My Charlie Brown Christmas

By Georgia Hennessy Jackson, Squamish, Canada

‘Twas a few nights before Christmas, and there was still just enough daylight to see the dense brambles as they scratched and tore at my down jacket. The search for a Christmas tree wasn’t shaping up to be quite as romantic as I had expected. My partner and I had applied online for a free permit that entitled us to 'one Christmas tree’ from designated areas beneath the power lines, where the trees are regularly cleared anyway. Beneath the faint drone of the overhead wires, all we could see through the light west coast drizzle was a thorn-filled marshland slicing through the tall evergreens. Or was it that the wires seared the landscape, while the tangled mess of barbs merely hinted at the flourishing forest floor that used to be? Either way, the wires in my mind twisted and buzzed as I tried to figure out, Where are all the Christmas trees?

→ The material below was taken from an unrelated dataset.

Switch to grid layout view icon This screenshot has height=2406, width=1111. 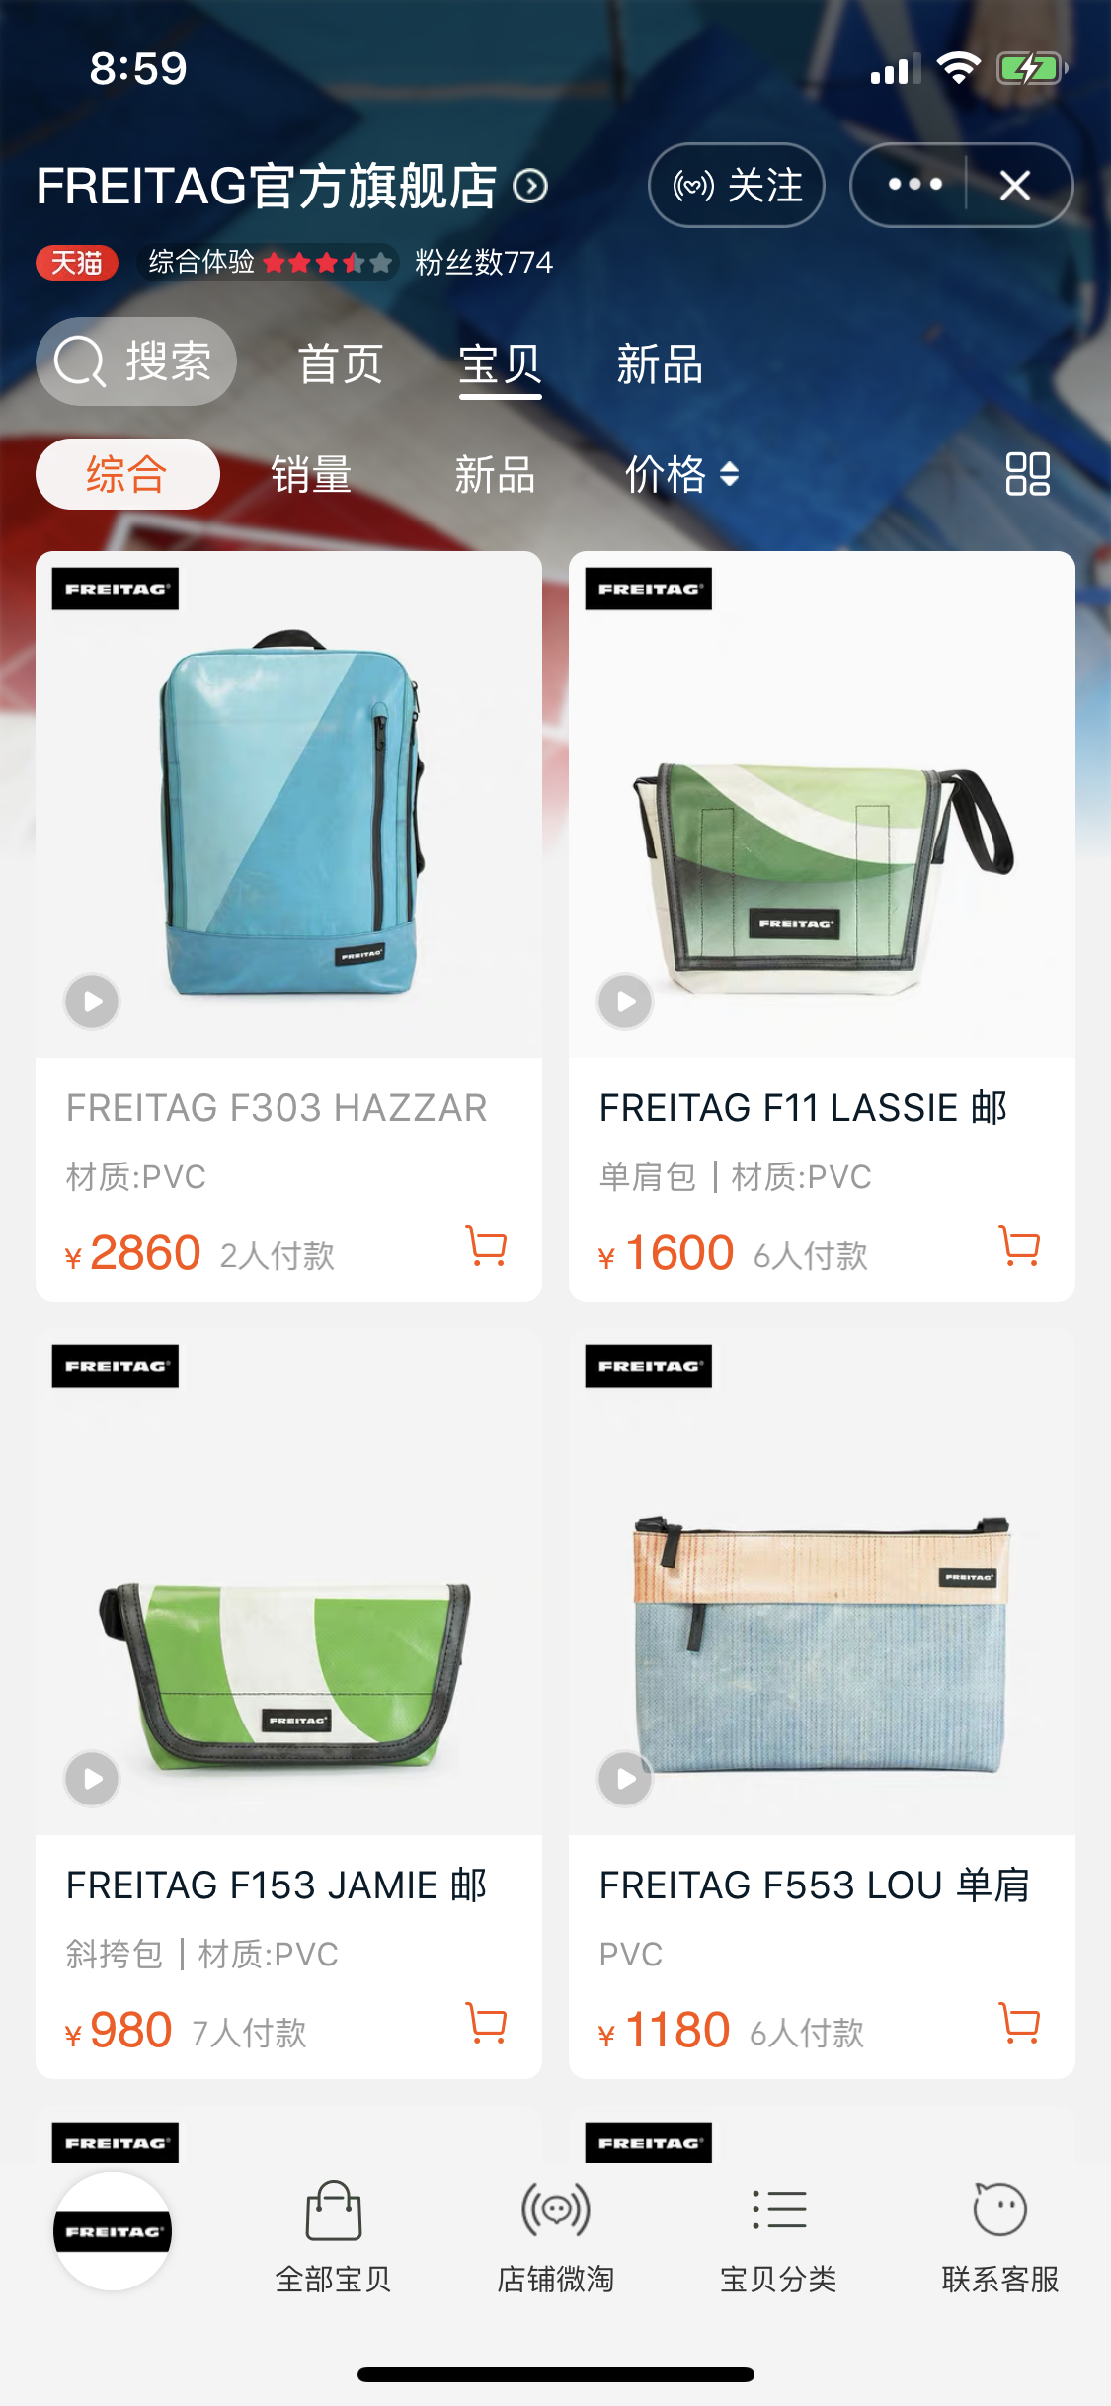1027,474
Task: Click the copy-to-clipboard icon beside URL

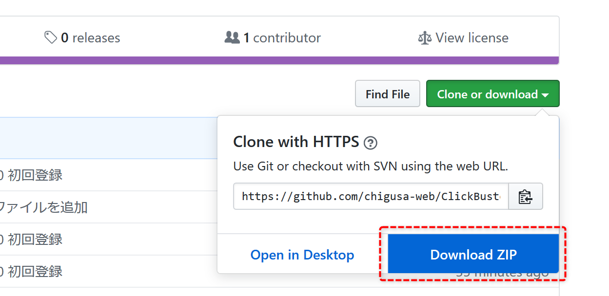Action: pos(525,197)
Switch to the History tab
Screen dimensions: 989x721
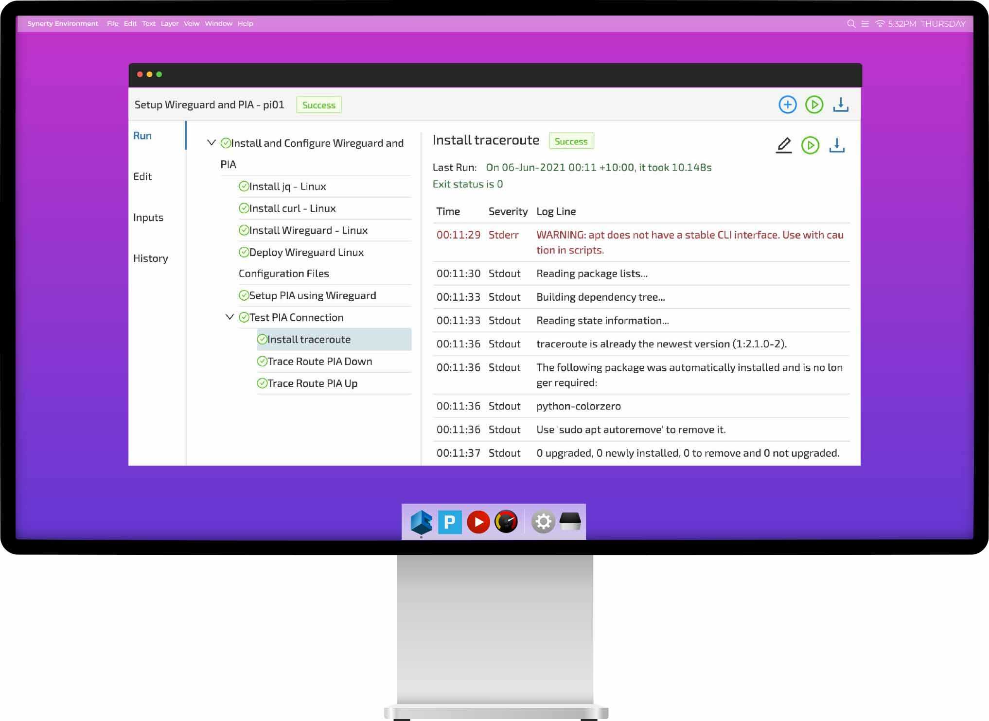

I gathered my thoughts and huddled further into my jacket against the cool valley air. A fleeting moment of unnecessary self-pity quickly turned to amusement as we attempted to extricate ourselves from the blackberry bushes that clung to us in a desperate parody of intimacy. I had to get home for an appointment; Jon offered to check one more area for trees. Shortly after, he called me on FaceTime to show me what he had found, but the reception was so poor it was just a green blur.

“I trust you to choose it honey, whichever one you like best!” I told him.

Later that afternoon, glasses fogging up as he entered our cosy apartment, I offered to give him a hand bringing the tree in.

He said, “That won’t be necessary.”

I jumped up from the sofa, eager to see our first Christmas tree since we had moved in together earlier that year, and almost immediately doubled over with laughter. With one hand, he held up a real-life version of the tree from ‘A Charlie Brown Christmas’– small, lopsided, with one of its spindly branches broken completely in half. When it still refused to stand after he had nailed a couple of pieces of wood to the trunk, I propped it up in a bowl of water inside our bathroom garbage bin, wrapped a short string of fairy lights around its remaining branches, and decided to call it a day. This tree perfectly symbolized 2020 to me: unexpected, a bit crap, and yet still a source of joy.